FANCL Le plasmide d'activation CRISPR (h) offre une approche ciblée et non destructive pour réguler à la hausse l'expression endogène de FANCL sans modifier la séquence d'ADN sous-jacente.
FANCL Le plasmide d'activation CRISPR (h) est un système SAM (synergistic activation mediator) à trois plasmides conçu pour une régulation à la hausse hautement efficace et spécifique du locus FANCL dans des lignées cellulaires humaines. Le système s'articule autour d'une Cas9 catalytiquement inactive (dCas9) portant deux mutations inactivantes (D10A et N863A) qui éliminent l'activité nucléase tout en préservant la liaison à l'ADN. Cette dCas9 est fusionnée à VP64, un puissant activateur transcriptionnel, et est co-exprimée avec un gène de résistance à la blasticidine pour la sélection. Le deuxième plasmide code pour la protéine de fusion MS2-p65-HSF1, un complexe activateur secondaire qui agit de concert avec dCas9-VP64, ainsi qu'un gène de résistance à l'hygromycine. Le troisième plasmide code pour un ARN guide (sgRNA) de 20 nt spécifique de la cible, fusionné à deux aptamères d'ARN MS2 qui recrutent le complexe MS2-p65-HSF1 vers le site d'activation, accompagné d'un gène de résistance à la puromycine. Les trois plasmides sont délivrés dans un rapport massique de 1:1:1 pour une expression équilibrée de tous les composants du système.

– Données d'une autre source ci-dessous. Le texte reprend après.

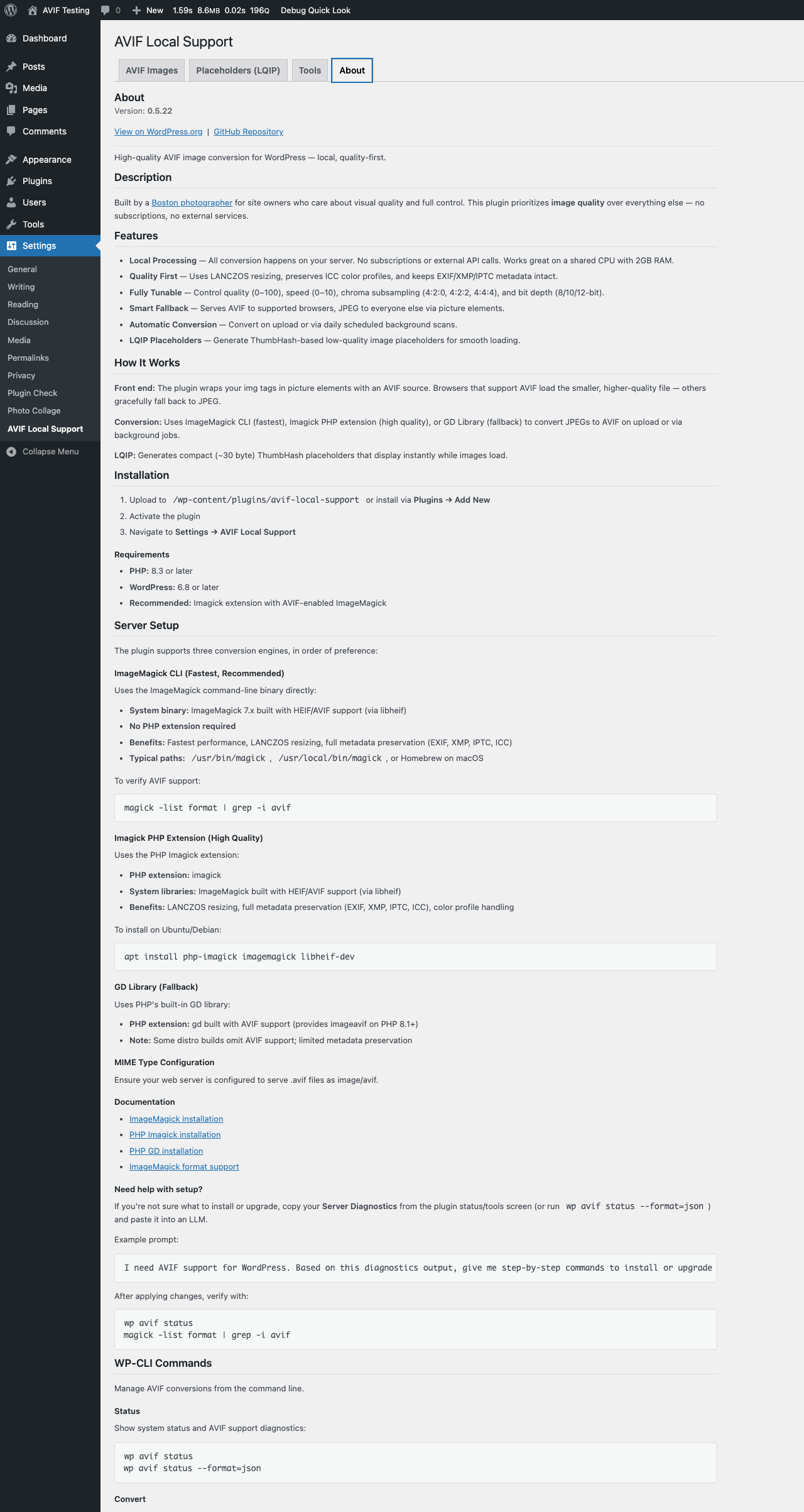The width and height of the screenshot is (804, 1512).
Task: Collapse the admin sidebar menu
Action: (43, 451)

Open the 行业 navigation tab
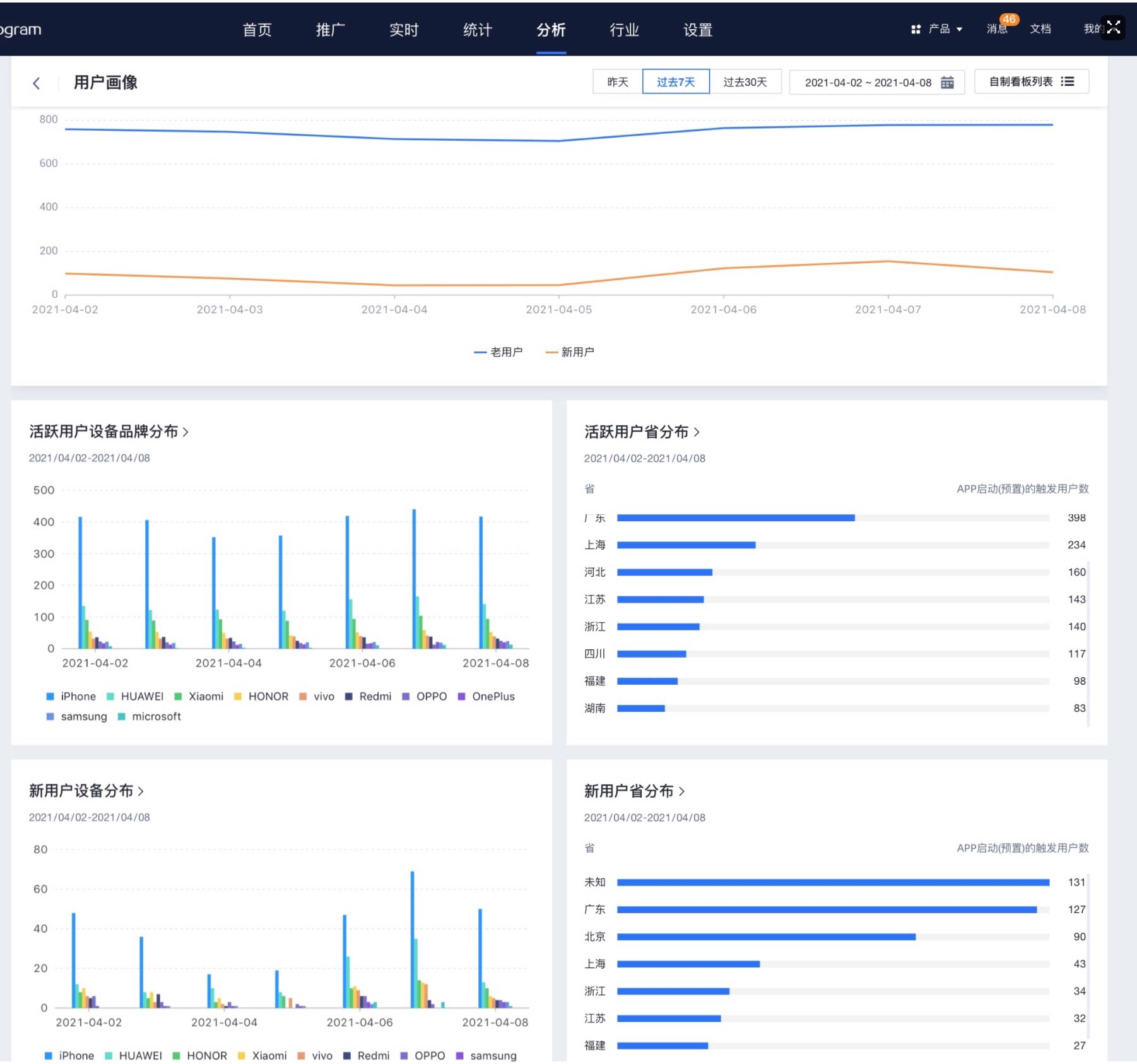tap(625, 30)
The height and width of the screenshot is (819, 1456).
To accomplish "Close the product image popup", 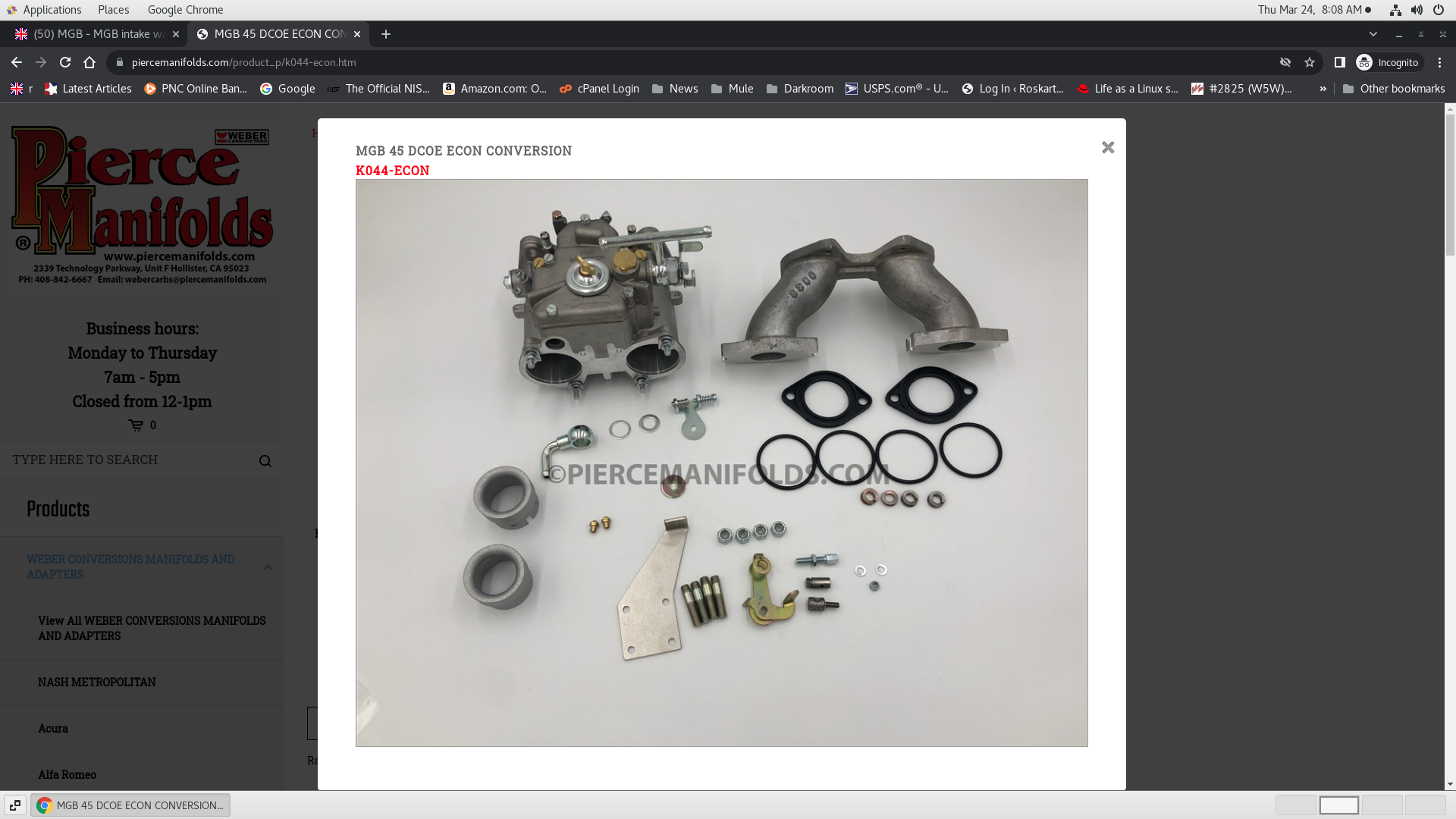I will tap(1108, 148).
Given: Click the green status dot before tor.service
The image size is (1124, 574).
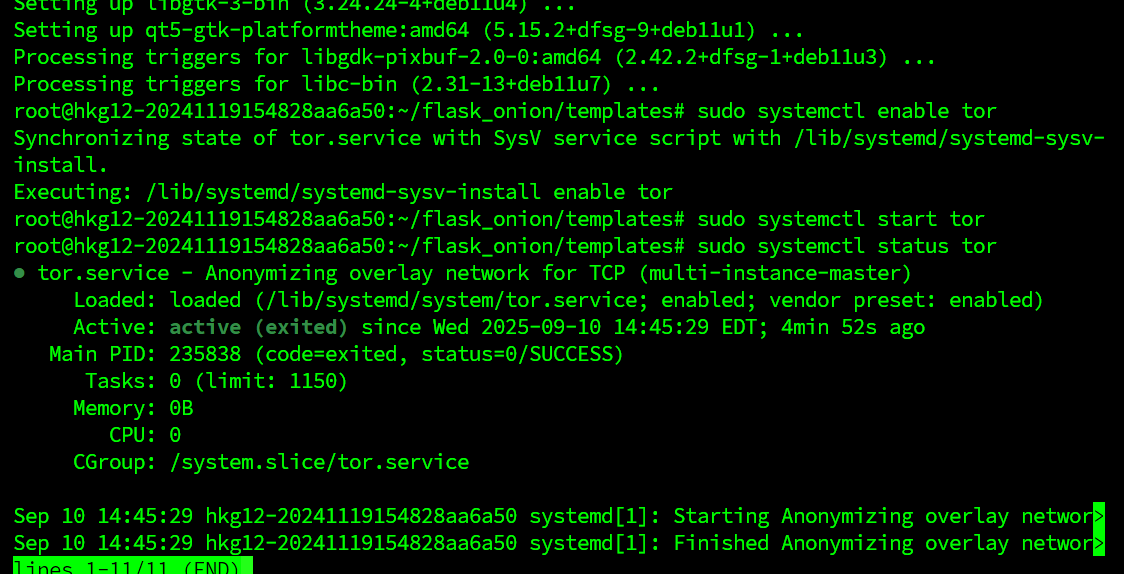Looking at the screenshot, I should pyautogui.click(x=20, y=273).
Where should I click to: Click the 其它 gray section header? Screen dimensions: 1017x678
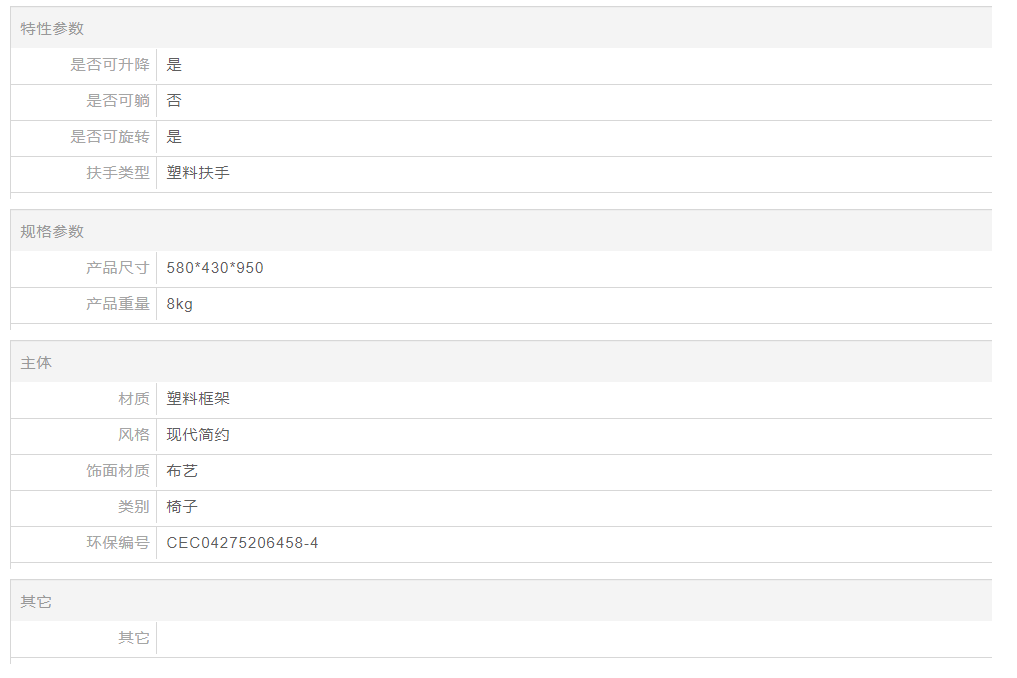click(x=37, y=602)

Une fois assemblé au locus cible, le complexe SAM se lie à environ 200 pb en amont du site de départ de la transcription FANCL, où VP64, p65 et HSF1 agissent de concert pour recruter la machinerie transcriptionnelle et induire une régulation à la hausse de l'expression endogène de FANCL. Contrairement à Cas9, qui possède une activité nucléase, dCas9 n'introduit pas de cassures double brin ni ne modifie la séquence génomique, préservant ainsi le locus FANCL natif et permettant l'étude des réponses transcriptionnelles dépendantes de FANCL au niveau du locus endogène, ce qui en fait un outil précieux pour les études fonctionnelles, l'identification de gènes cibles et la modélisation de la restauration de la voie FANCL dans les cellules tumorales présentant une expression de FANCL silencée ou réduite.
Réservé à la recherche. N'est pas destiné à un usage diagnostique ou thérapeutique.